I have always loved Halloween. I can remember when I was a kid, before I was even of school age, slipping on a plastic mask and my brother and I walking door to door with our mother to pose the age old question, “Trick or treat?” To this day I wonder if anybody ever chooses trick. When my son grows out of the trick ‘r treat stage and begins attending parties and gets up to shenanigans of his own and I’m left minding the front porch, handing out candy, I believe I’ll answer a costume clad adolescent with a firm, “Trick.”
But that’s down the line, I’ve still got a few years left before I’m retired to the sidelines (and with my great-nephew gearing up for his first Halloween, retirement may be put off even longer).
I come from a long line of Halloween fanatics and practical jokers. My father and his twin brother, both deceased now, had the longstanding Halloween tradition of disassembling their neighbor’s wagon and reassembling it on top of his barn. Every November 1st, their neighbor, by the name of Barney (my mother thinks), would complain about it and ask for help getting his wagon back on the ground. My dad and uncle gladly agreed to do the job for him. When they reached a certain age in their young adulthood, they stopped their annual prank in the belief they had outgrown it. Barney came by that very next morning and asked them why they hadn’t put his wagon on the barn. My dad and uncle were baffled and asked a question of their own: “You knew it was us?” Barney replied, “Yeah, that’s why I always asked you both to help me get it down.”

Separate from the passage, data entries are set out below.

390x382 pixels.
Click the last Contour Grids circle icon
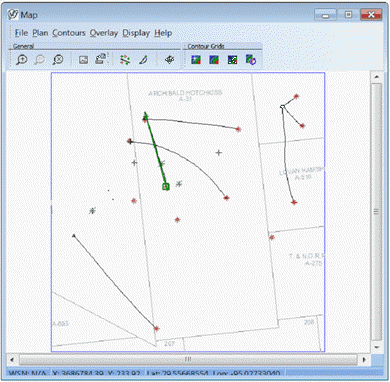coord(251,60)
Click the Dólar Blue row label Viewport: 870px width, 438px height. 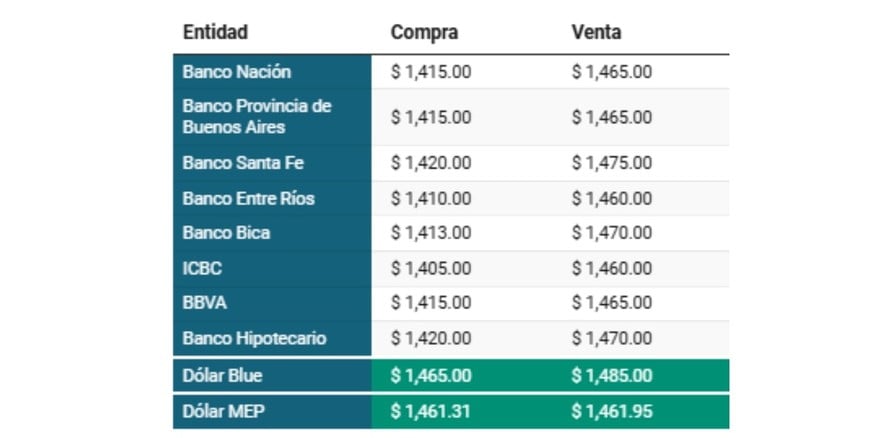[222, 376]
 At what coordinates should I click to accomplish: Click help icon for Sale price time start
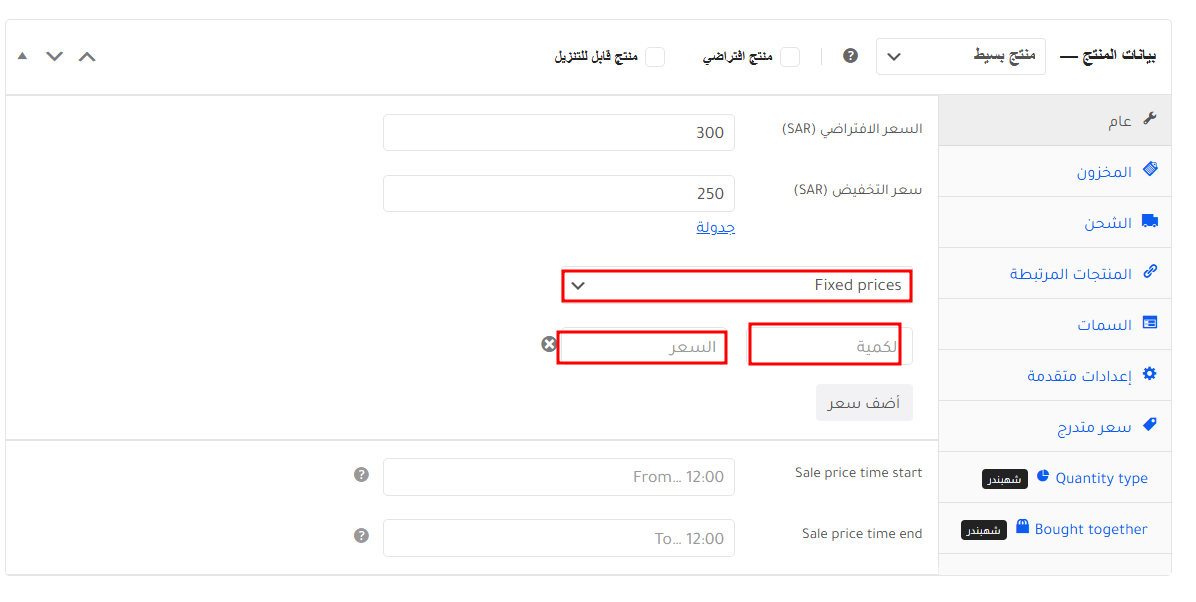coord(362,475)
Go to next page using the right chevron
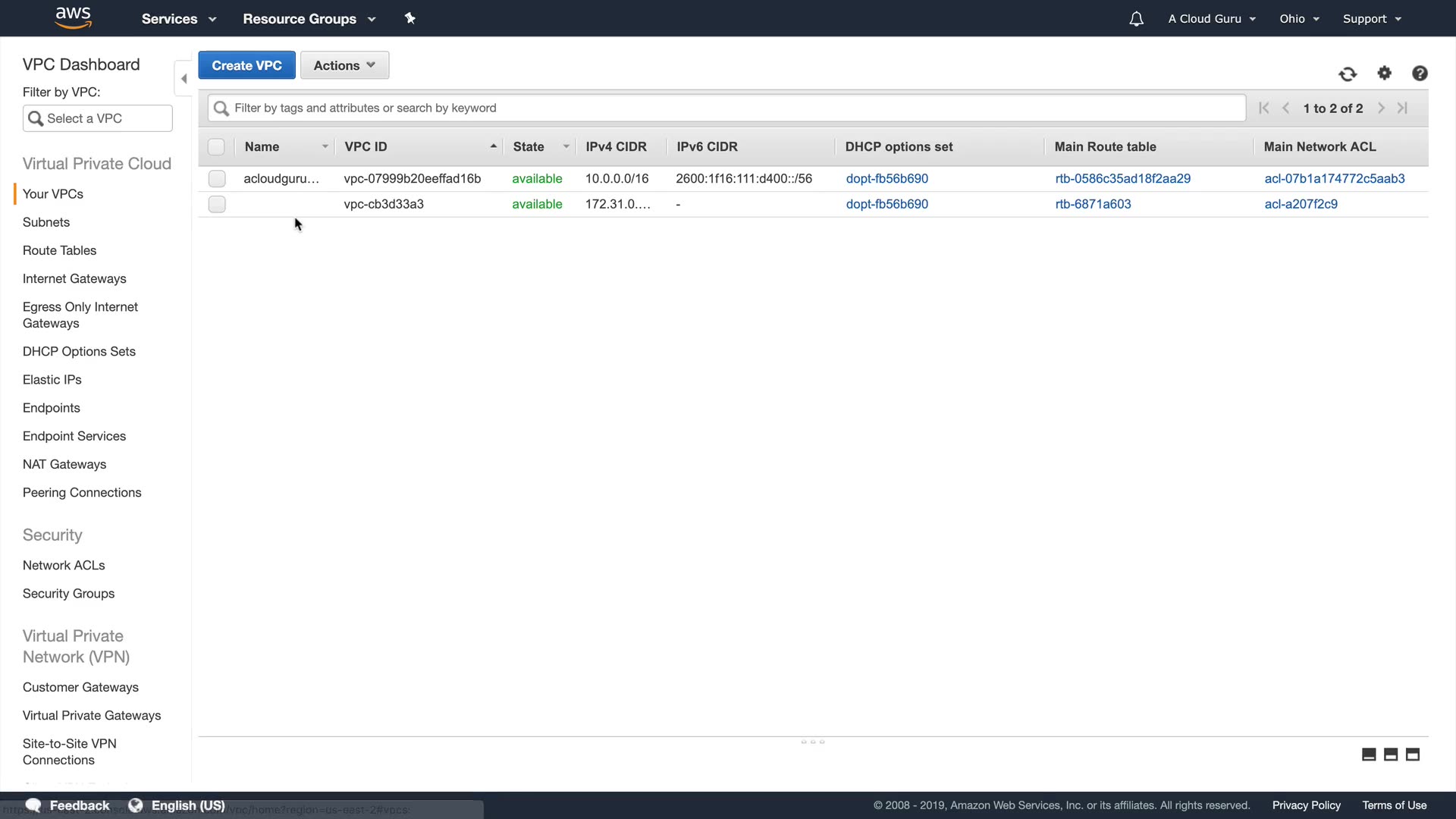 (x=1381, y=108)
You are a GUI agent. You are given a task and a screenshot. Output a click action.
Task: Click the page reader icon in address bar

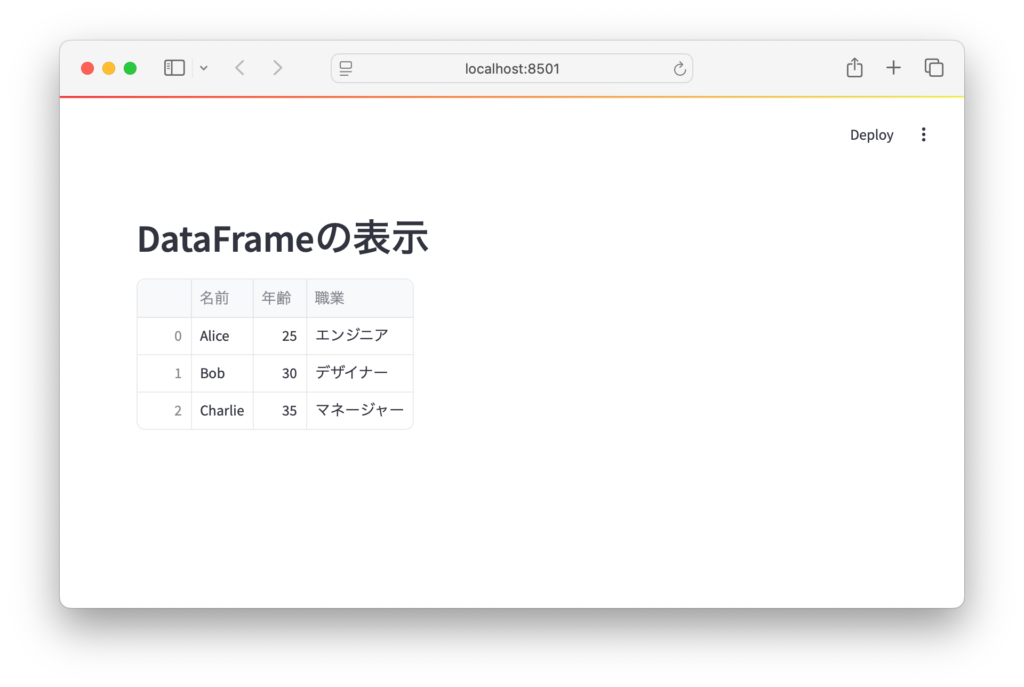click(x=346, y=68)
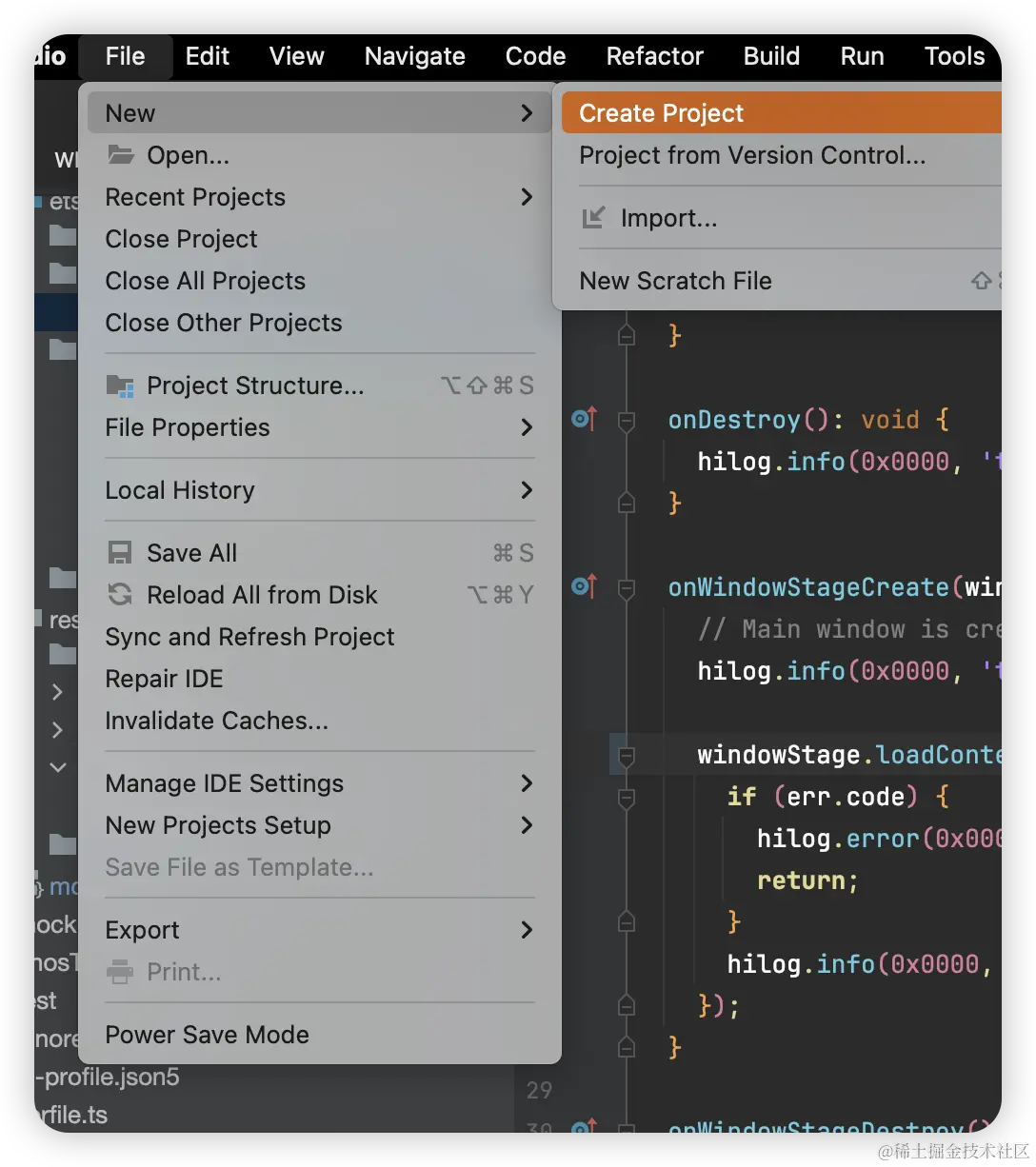This screenshot has width=1036, height=1167.
Task: Expand the Manage IDE Settings submenu
Action: tap(225, 783)
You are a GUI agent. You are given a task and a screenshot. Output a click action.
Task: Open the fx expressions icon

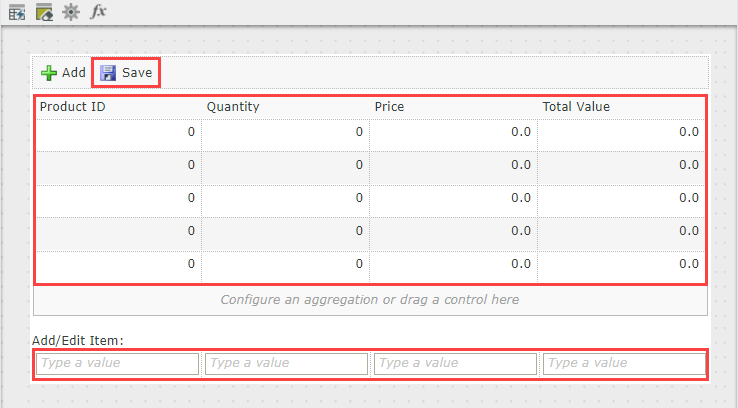click(x=98, y=12)

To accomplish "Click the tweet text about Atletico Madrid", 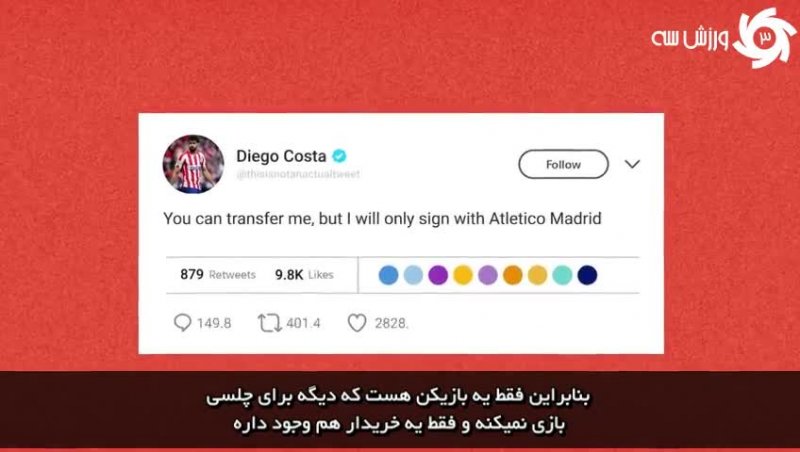I will click(x=382, y=219).

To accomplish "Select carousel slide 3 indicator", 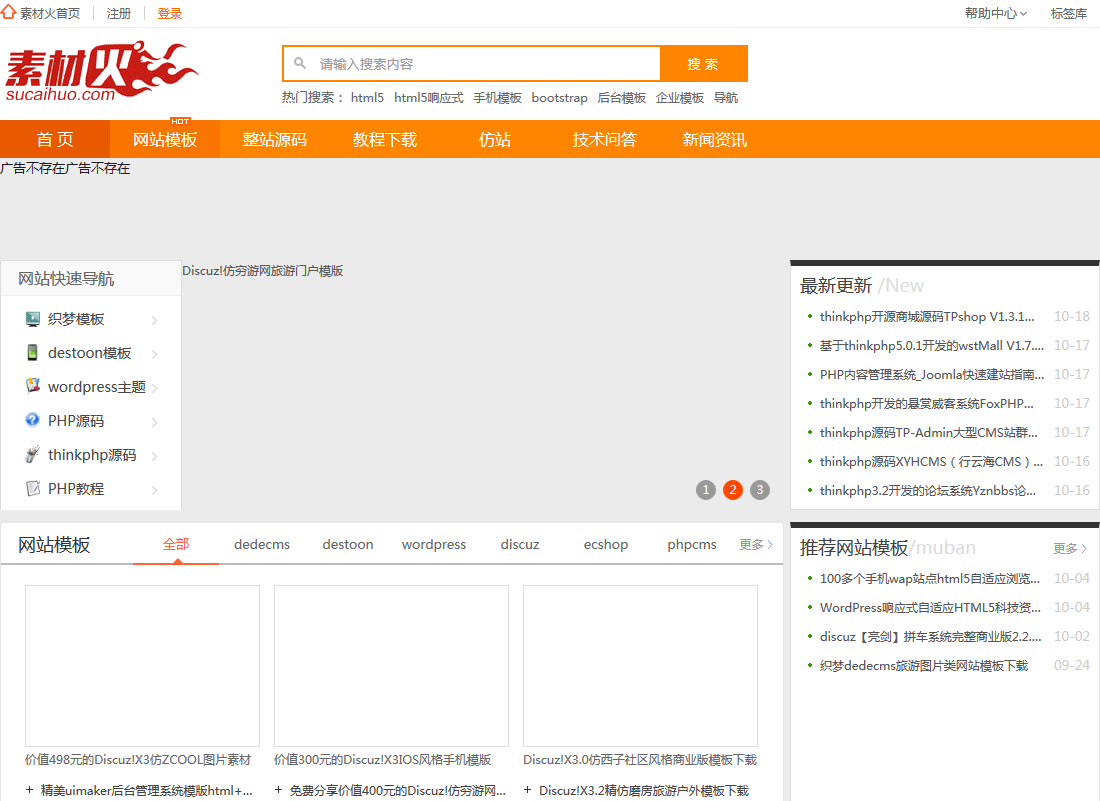I will 760,490.
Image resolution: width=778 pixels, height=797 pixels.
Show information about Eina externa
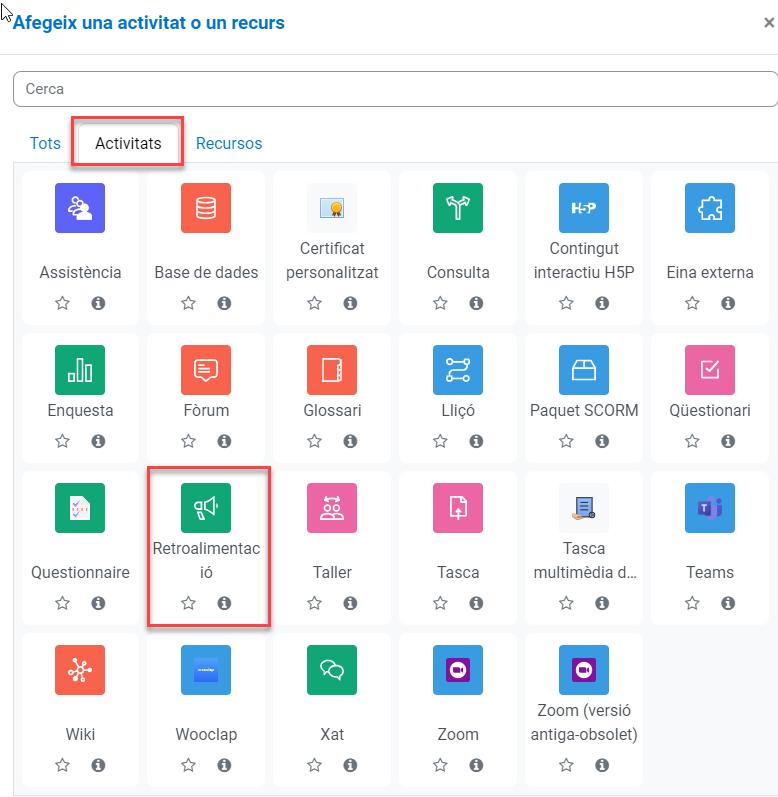pyautogui.click(x=728, y=303)
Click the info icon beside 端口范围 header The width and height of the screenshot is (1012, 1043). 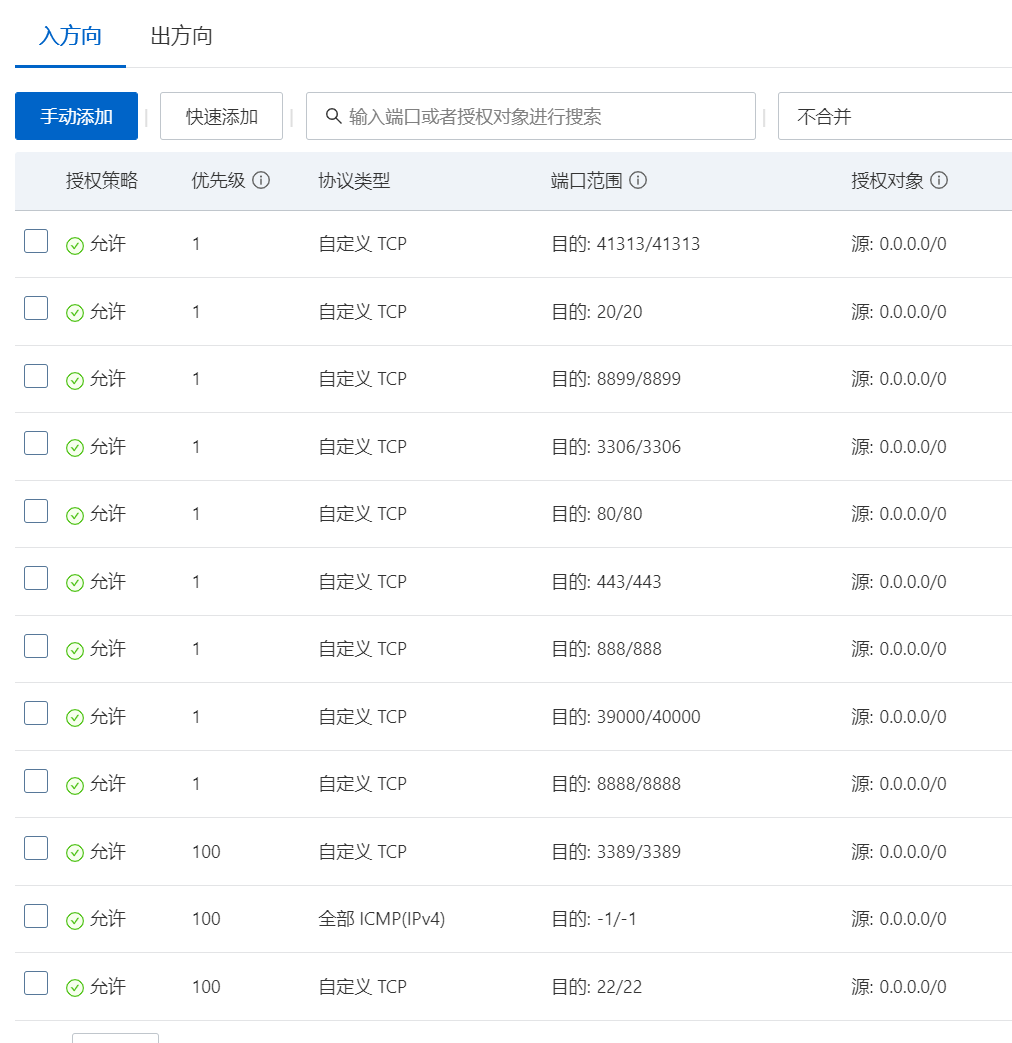tap(638, 181)
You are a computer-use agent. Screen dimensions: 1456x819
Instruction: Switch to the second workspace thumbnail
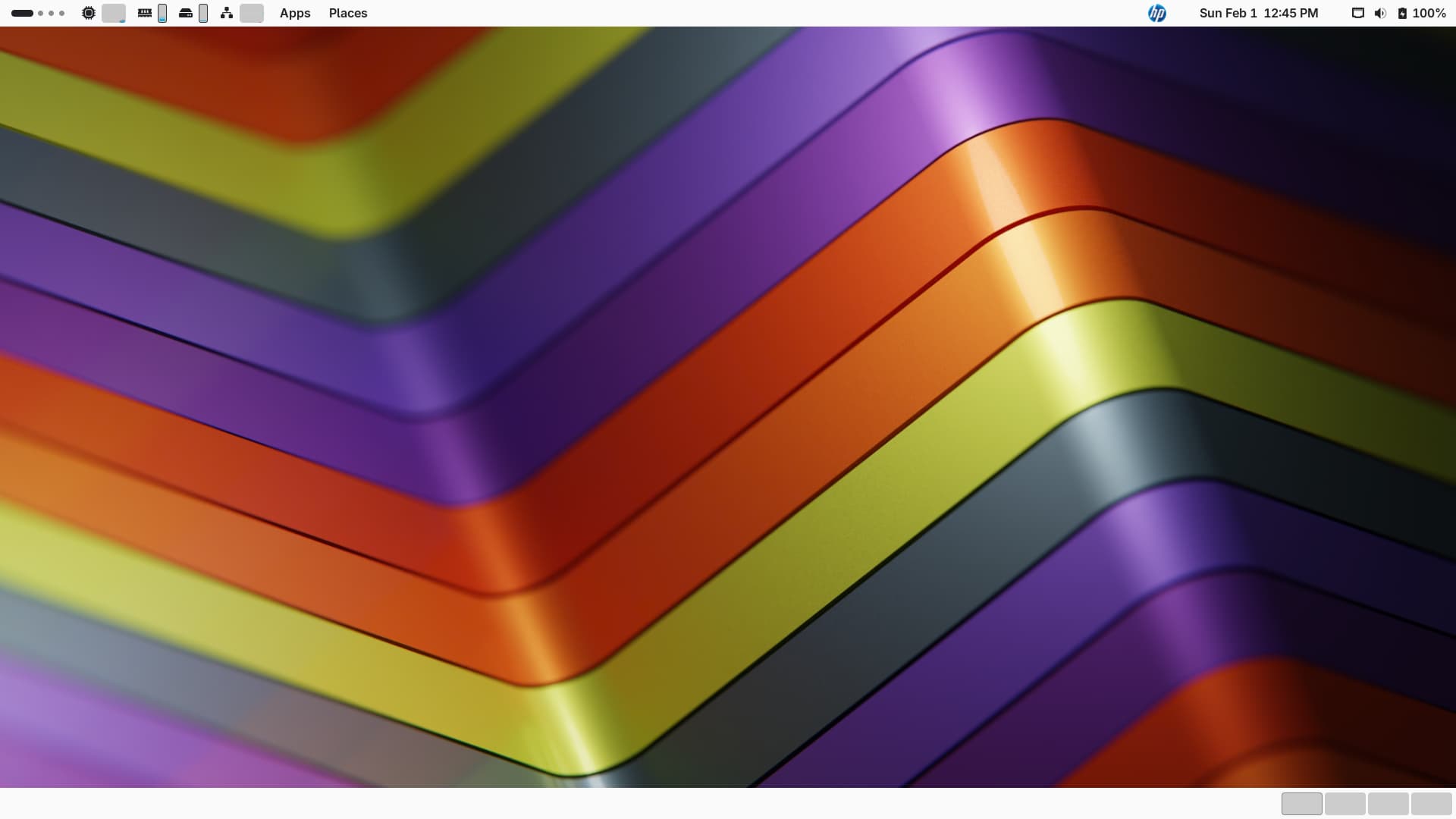click(x=1345, y=804)
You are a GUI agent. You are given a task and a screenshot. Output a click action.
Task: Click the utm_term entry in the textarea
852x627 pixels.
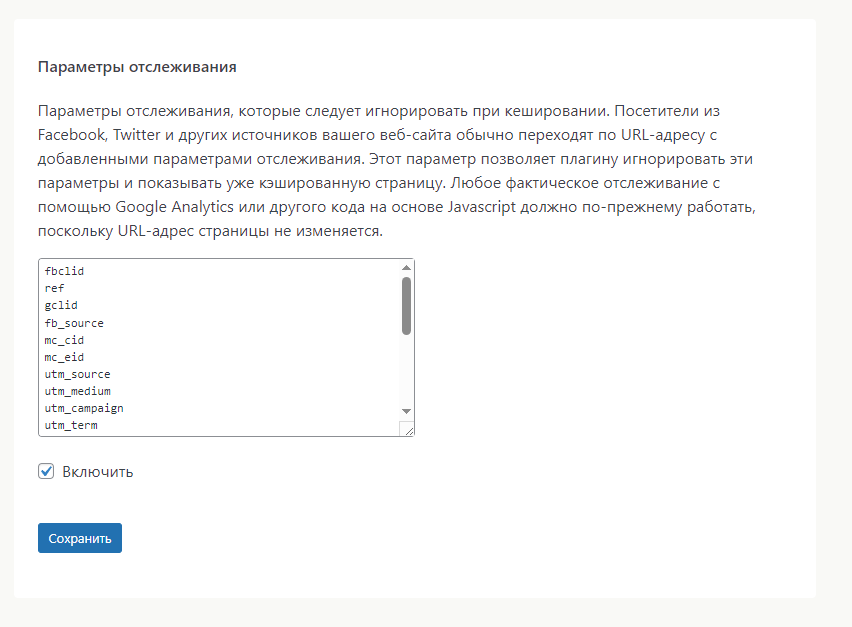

I think of that story a lot, especially at this time of the year. I’m not Wiccan, but there are things I like about the religion, such as honoring and remembering one’s ancestors. If we don’t understand who we were, we can’t understand who are. As I’ve matured (somewhat) over the years, I have gravitated toward this aspect of Halloween, of sharing stories of friends and family members who have passed away, especially recalling the stories for my son of those people he never had a chance to know.
There is a Samhain ancestor meditation for those interested. I’m not suggesting you try it, but, if I may, I do request you take time to think of your lost loved ones. You don’t have to create an ancestor altar of old photos and sentimental items. The pictures on your walls, or on the mantel, of those departed will do fine for a moment of reflection. Maybe hold a book given to you by an old friend who has long ago shrugged off this mortal coil. Think of those stories that make you laugh, that bring a smile to your face and make you feel like they are still here.
The best definition of time I have ever heard is that it is a point between two eternities. We are only here for a short amount of time and that brief tale of the clock makes life all the more precious. What better way to honor the lives of those who have made ours so much richer than to share their stories.
Their stories are our stories. Pass them on in the spirit of the season.